### Work to complete
Every line that contains "Aging" must be located and copied from the data.
+++ Dataset content
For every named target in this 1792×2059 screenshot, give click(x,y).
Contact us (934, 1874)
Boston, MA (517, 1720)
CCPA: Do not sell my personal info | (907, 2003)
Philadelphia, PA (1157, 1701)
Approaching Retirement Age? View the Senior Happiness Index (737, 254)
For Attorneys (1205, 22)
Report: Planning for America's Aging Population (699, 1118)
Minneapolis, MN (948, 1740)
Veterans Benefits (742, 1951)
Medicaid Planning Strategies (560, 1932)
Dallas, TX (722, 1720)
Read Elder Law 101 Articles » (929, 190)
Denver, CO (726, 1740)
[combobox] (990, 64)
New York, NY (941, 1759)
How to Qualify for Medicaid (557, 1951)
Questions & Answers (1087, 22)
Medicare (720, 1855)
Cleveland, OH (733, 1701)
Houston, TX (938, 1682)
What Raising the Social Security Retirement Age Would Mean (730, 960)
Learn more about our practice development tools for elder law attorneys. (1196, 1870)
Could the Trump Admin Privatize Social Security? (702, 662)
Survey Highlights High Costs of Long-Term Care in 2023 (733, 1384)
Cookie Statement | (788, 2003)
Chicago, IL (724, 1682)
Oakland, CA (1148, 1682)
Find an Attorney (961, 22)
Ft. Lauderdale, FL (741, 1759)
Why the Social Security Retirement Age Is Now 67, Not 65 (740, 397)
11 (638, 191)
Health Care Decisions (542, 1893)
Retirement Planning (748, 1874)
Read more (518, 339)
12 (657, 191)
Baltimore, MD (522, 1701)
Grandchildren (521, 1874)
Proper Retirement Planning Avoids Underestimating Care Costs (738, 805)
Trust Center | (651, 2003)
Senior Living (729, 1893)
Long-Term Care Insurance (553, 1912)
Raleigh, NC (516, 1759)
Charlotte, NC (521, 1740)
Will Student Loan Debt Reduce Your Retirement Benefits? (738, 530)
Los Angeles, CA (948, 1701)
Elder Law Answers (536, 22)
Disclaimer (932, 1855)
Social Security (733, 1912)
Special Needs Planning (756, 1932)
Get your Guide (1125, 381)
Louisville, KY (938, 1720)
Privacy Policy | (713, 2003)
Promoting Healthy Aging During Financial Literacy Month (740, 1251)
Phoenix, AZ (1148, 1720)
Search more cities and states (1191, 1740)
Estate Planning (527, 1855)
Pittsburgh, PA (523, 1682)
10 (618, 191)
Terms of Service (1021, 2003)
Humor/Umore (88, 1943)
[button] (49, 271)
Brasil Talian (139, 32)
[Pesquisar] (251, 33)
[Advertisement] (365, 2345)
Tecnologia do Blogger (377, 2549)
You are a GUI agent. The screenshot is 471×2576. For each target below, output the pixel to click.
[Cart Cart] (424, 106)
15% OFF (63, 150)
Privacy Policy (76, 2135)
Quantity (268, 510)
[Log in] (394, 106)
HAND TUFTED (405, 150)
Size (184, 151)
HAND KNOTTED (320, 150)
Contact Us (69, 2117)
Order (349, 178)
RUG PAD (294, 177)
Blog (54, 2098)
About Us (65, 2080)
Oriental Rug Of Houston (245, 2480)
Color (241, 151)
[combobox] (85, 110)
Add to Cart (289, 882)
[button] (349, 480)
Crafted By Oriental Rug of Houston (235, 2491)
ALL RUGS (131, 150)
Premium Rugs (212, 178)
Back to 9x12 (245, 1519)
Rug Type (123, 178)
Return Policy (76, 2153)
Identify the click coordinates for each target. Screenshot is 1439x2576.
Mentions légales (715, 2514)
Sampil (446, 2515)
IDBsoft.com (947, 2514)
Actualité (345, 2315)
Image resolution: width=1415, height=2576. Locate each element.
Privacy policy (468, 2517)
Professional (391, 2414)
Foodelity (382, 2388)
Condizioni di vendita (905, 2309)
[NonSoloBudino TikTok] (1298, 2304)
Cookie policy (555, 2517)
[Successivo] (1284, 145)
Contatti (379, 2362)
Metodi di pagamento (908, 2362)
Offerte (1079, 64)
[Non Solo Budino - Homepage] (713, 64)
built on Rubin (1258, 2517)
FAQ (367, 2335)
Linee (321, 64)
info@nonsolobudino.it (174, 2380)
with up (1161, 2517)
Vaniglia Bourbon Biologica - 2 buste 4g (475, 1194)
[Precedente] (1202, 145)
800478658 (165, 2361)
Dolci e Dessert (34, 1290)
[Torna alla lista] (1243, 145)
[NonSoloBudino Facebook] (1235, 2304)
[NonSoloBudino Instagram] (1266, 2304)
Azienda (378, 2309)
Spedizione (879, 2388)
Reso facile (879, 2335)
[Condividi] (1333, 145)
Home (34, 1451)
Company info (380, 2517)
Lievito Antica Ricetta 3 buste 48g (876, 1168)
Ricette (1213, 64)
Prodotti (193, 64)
++++++
### Exercise answer
Report: Planning for America's Aging Population (699, 1118)
Promoting Healthy Aging During Financial Literacy Month (740, 1251)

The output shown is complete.